GIVEN ENTRIES:

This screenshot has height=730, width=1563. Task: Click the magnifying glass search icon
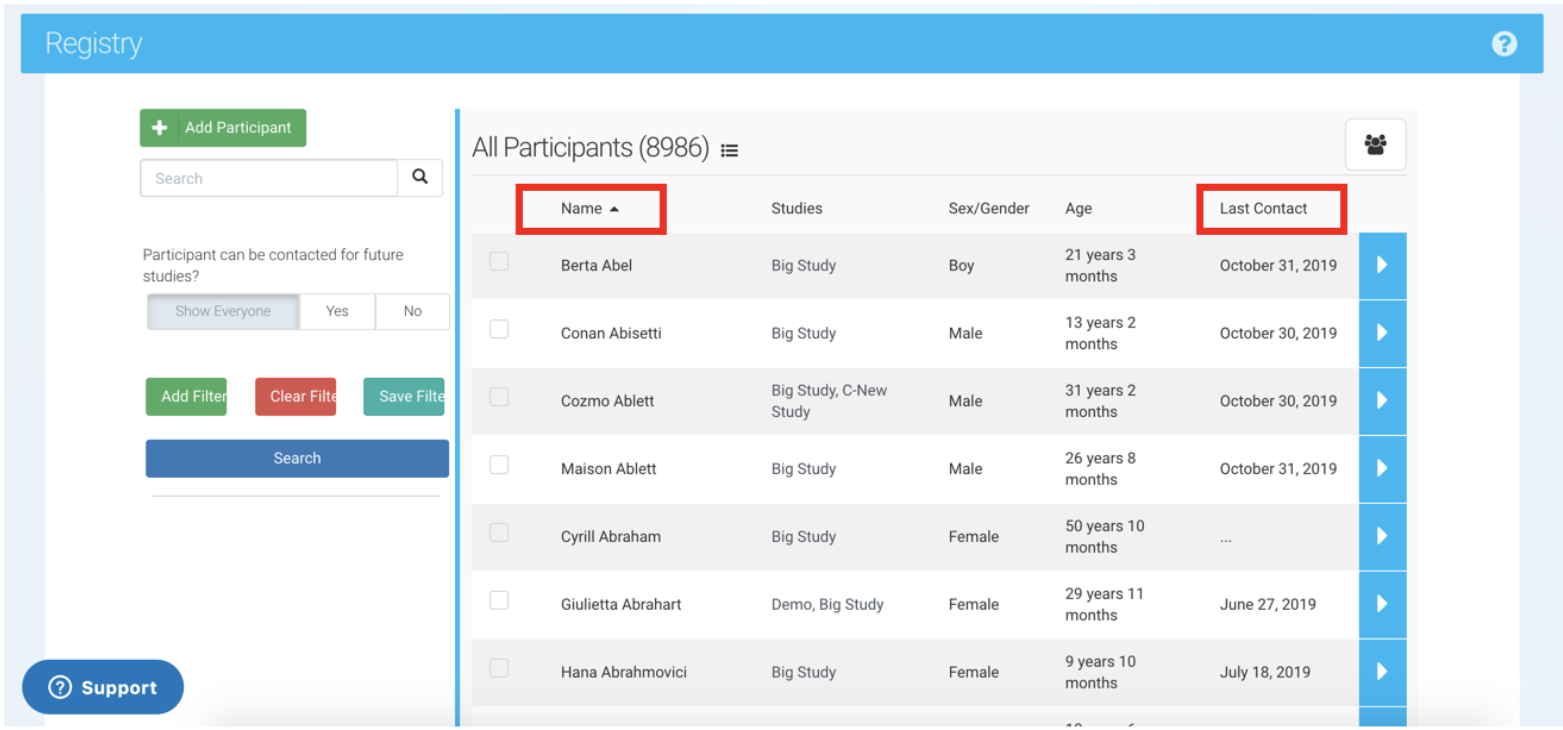pos(420,177)
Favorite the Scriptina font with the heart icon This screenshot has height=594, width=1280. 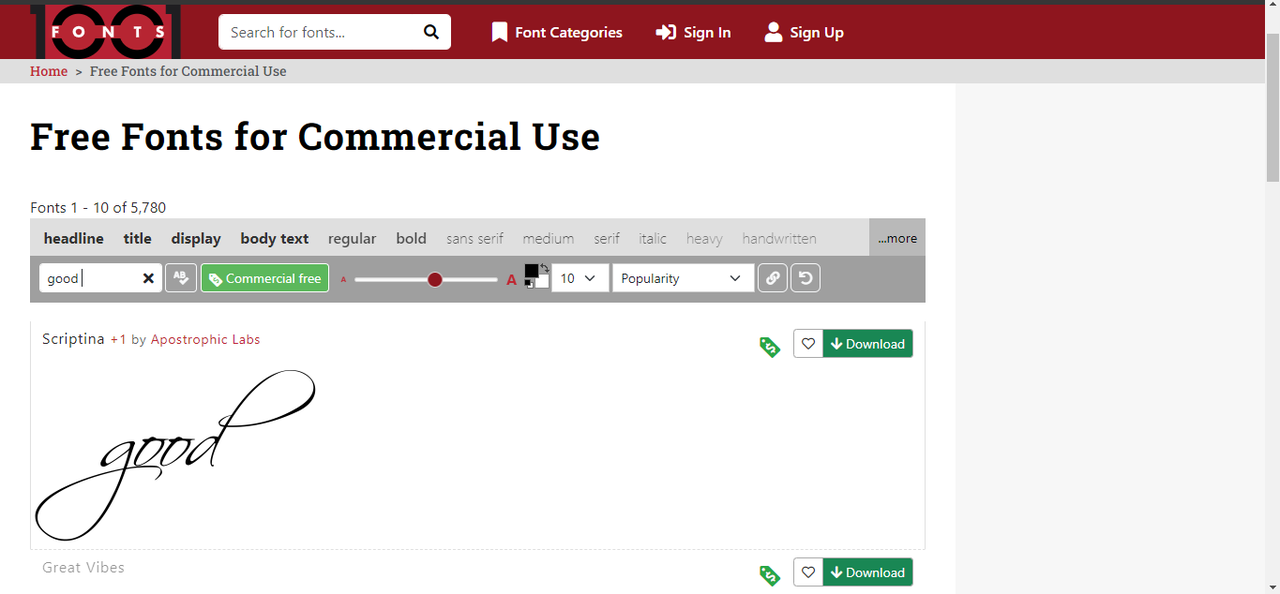(808, 344)
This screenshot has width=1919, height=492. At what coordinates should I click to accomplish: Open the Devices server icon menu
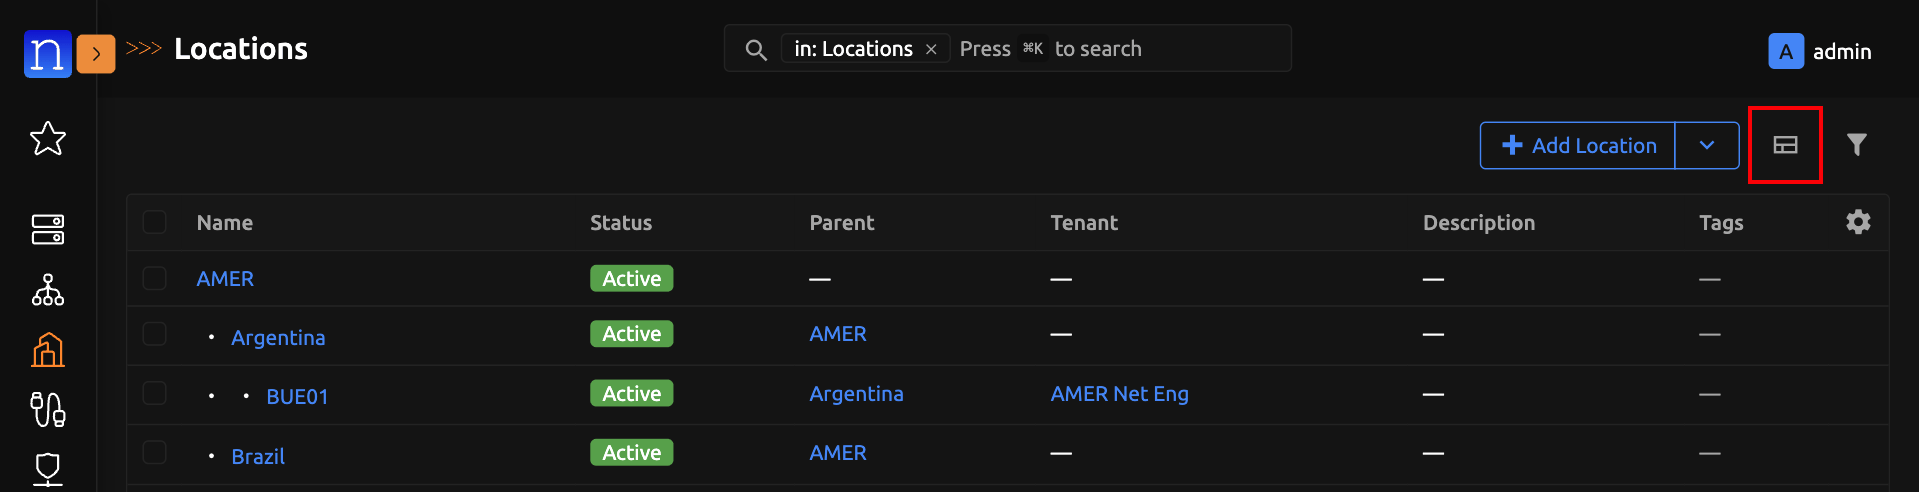(48, 229)
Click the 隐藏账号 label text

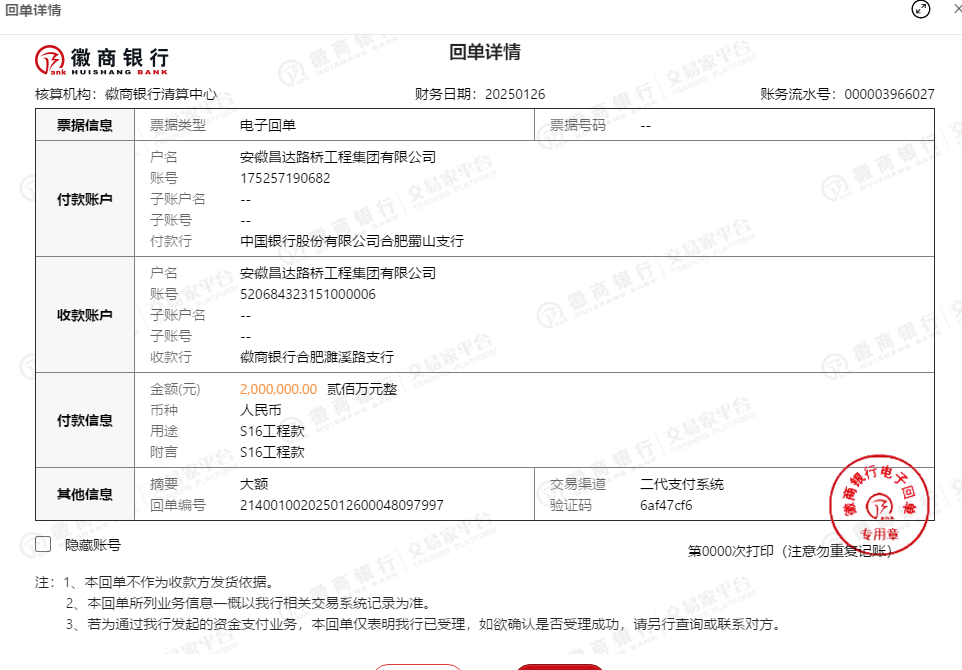click(x=92, y=545)
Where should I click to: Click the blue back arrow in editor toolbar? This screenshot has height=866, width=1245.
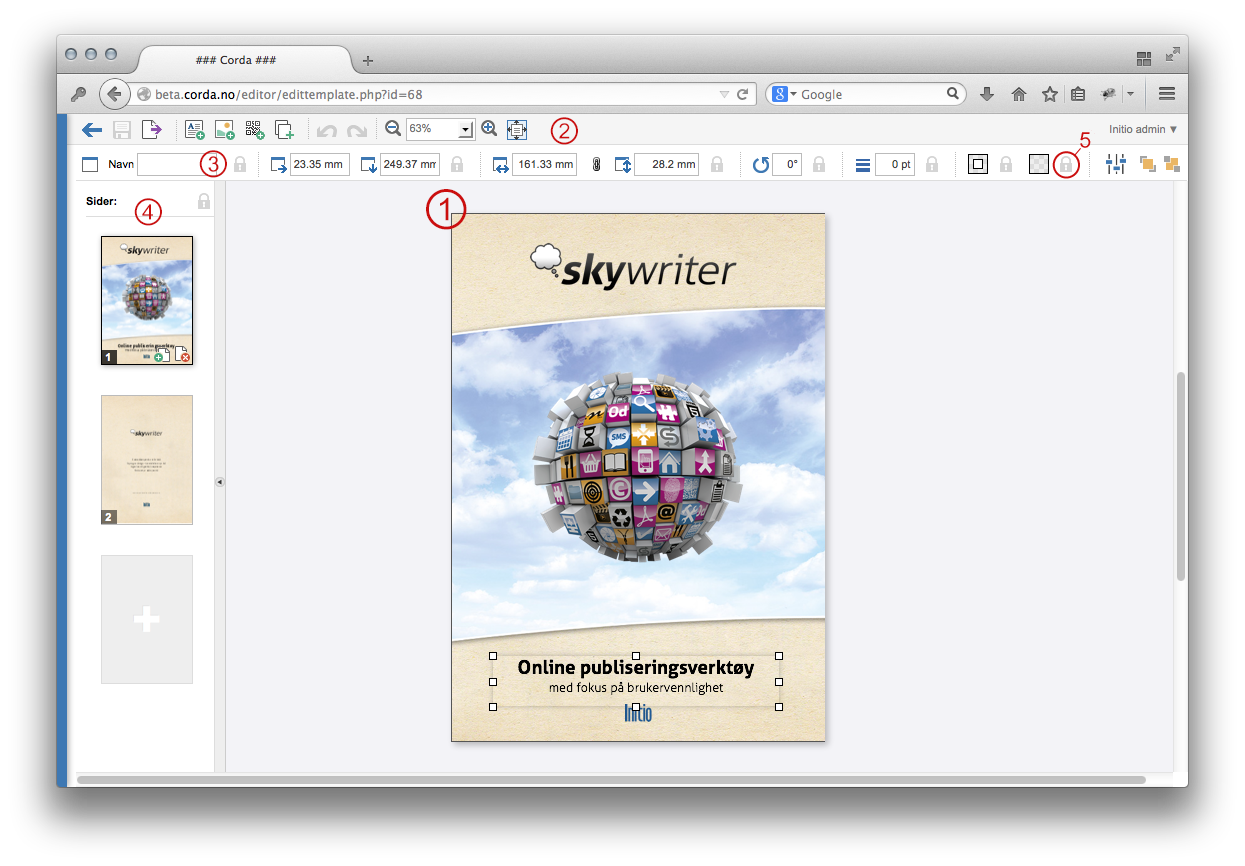tap(92, 129)
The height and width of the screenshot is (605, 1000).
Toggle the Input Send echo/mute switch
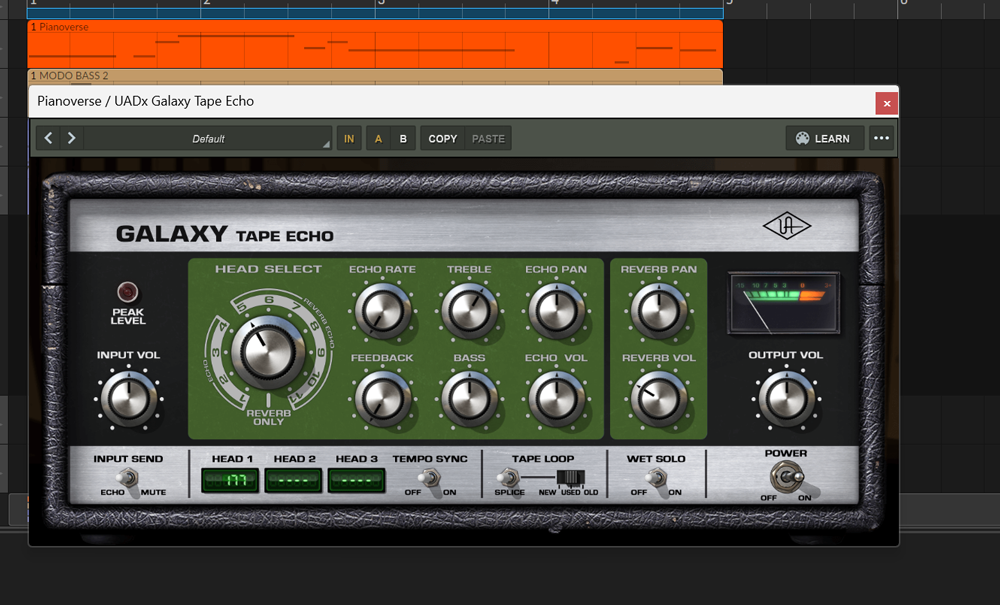[127, 481]
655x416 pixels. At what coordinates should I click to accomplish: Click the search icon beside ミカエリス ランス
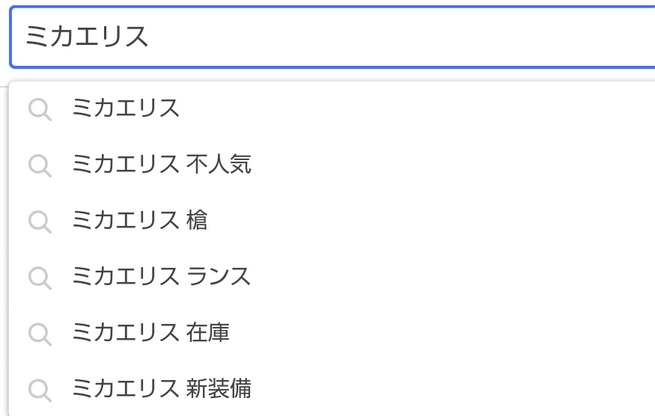[x=40, y=278]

DESCRIPTION OF THE TASK:
Please find every line in the material above that contains the word "search" and copy each of those lines. Case counts.

FULL SOLUTION:
This screenshot has height=730, width=1563. Task: Click the magnifying glass search icon
655x416 pixels. At what coordinates should I click to accomplish: Click the search icon beside ミカエリス ランス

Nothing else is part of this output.